An elongated arcuate section of teeth are integrally formed on opposing sides of the mandrel. Ratchetable arcuate segments of teeth are mounted on opposing sides of and carried by the cylindrical sleeve in radial alignment with corresponding ones of the mandrel arcuate teeth segments such that when the cylindrical sleeve moves upwardly carrying the lower slip assembly, the ratchetable teeth segments slip over and engage the teeth on corresponding ones of the elongated arcuate segments of teeth on the mandrel to lock the packer to the mandrel and prevent the cylindrical sleeve from slipping backwards. The arcuate segments of teeth on the mandrel and the cylindrical sleeve can be disengaged by rotating the mandrel no more than one-quarter turn because the arcuate sections of teeth on both the mandrel and the cylindrical sleeve are 60° arcuate segments. By rotating the mandrel no more than 90°, the two segments disengage from each other and allow the well packer to be released from its engagement with the well casing. Thus, there are no J-slots on the improved mandrel, the mandrel does not have to be moved to set the packer and there are no frictional shoes on the well packer to hold it in place while the packer is being set.

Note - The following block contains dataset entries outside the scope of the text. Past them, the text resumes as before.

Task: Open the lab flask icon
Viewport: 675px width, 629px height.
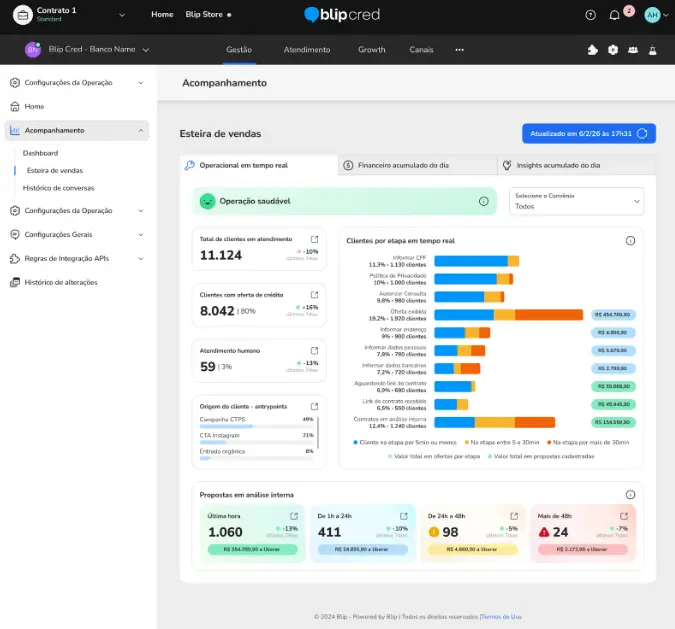Action: [653, 50]
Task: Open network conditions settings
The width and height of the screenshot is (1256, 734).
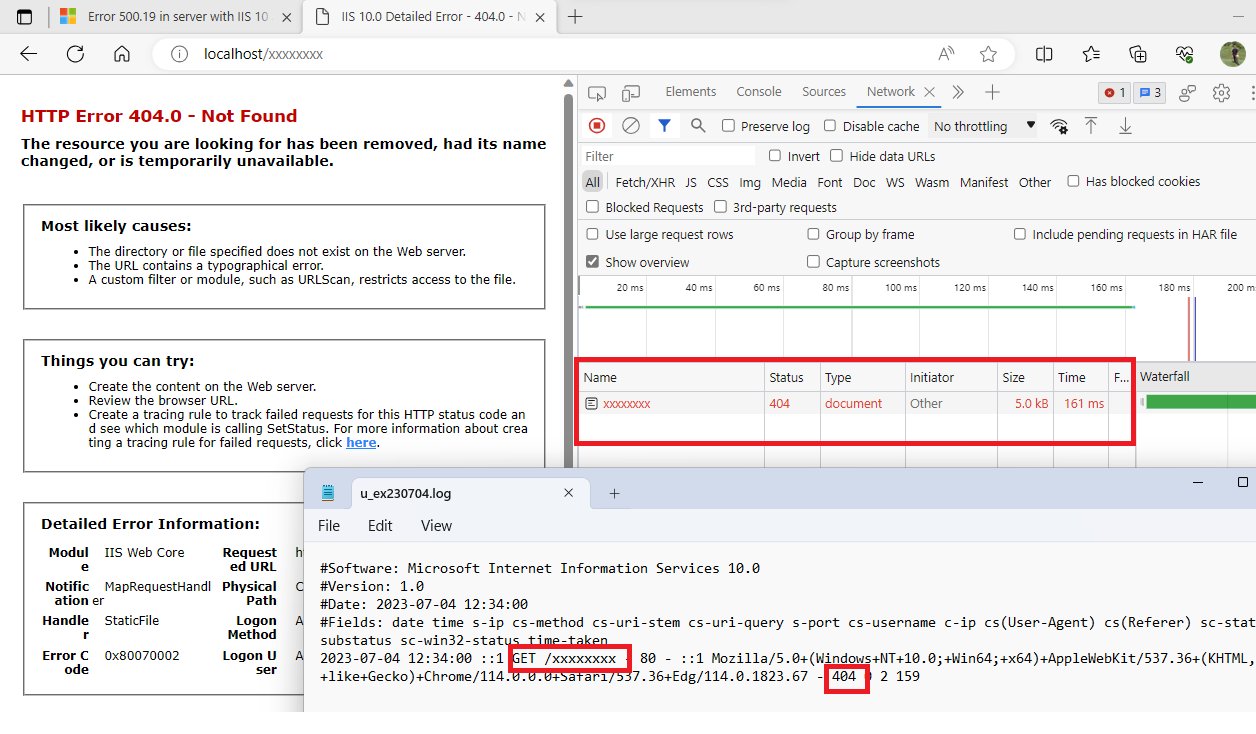Action: (x=1059, y=126)
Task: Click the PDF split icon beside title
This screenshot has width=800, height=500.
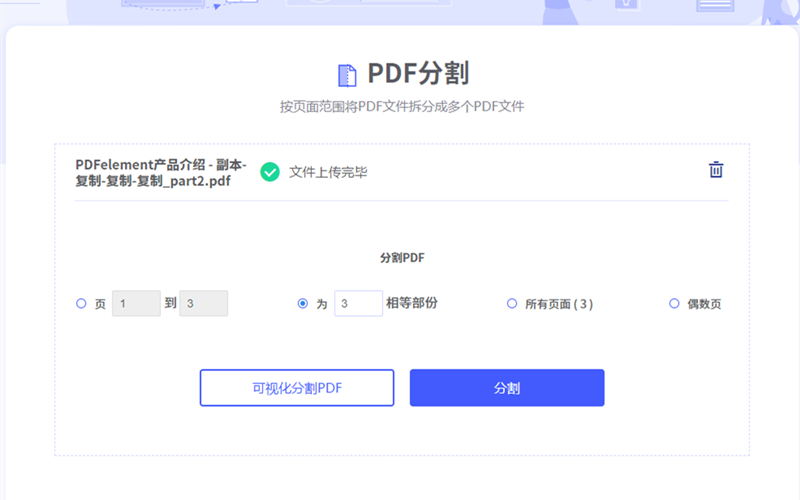Action: coord(347,75)
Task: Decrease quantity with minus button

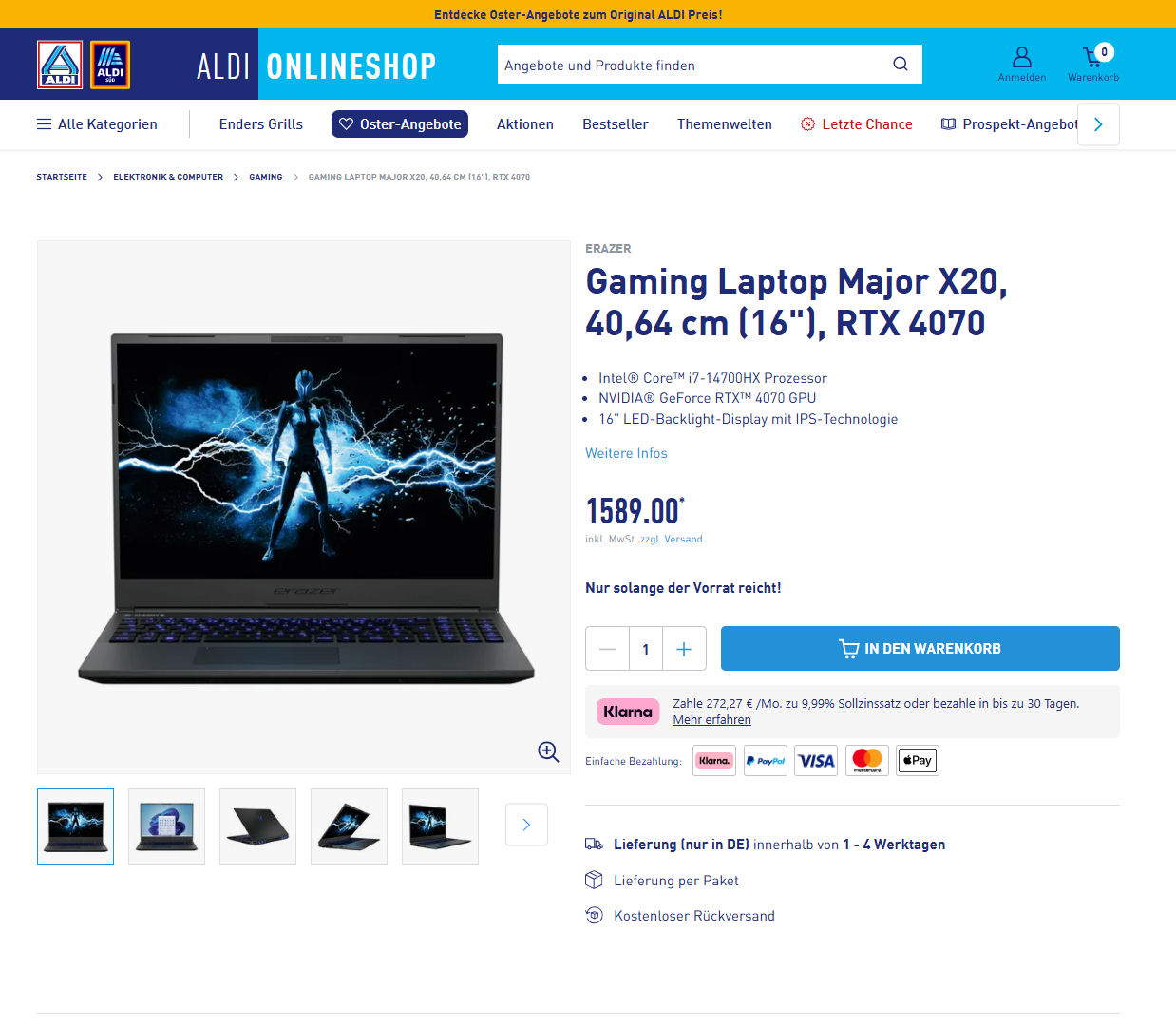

Thus, it is an object of the present invention to provide a hydraulically operated well packer.
It is also an object of the present invention to provide a hydraulically operated well packer that includes a piston associated with a mandrel which is latched to and carried by the mandrel until hydraulic pressure of a sufficient amount is applied to the piston which releases it from the mandrel and enables it to carry a lower slip housing towards an upper slip housing to compress elastomer seals positioned between the slip assemblies and which sets the teeth in the upper and lower slip assemblies into engagement with the well casing to set the packer.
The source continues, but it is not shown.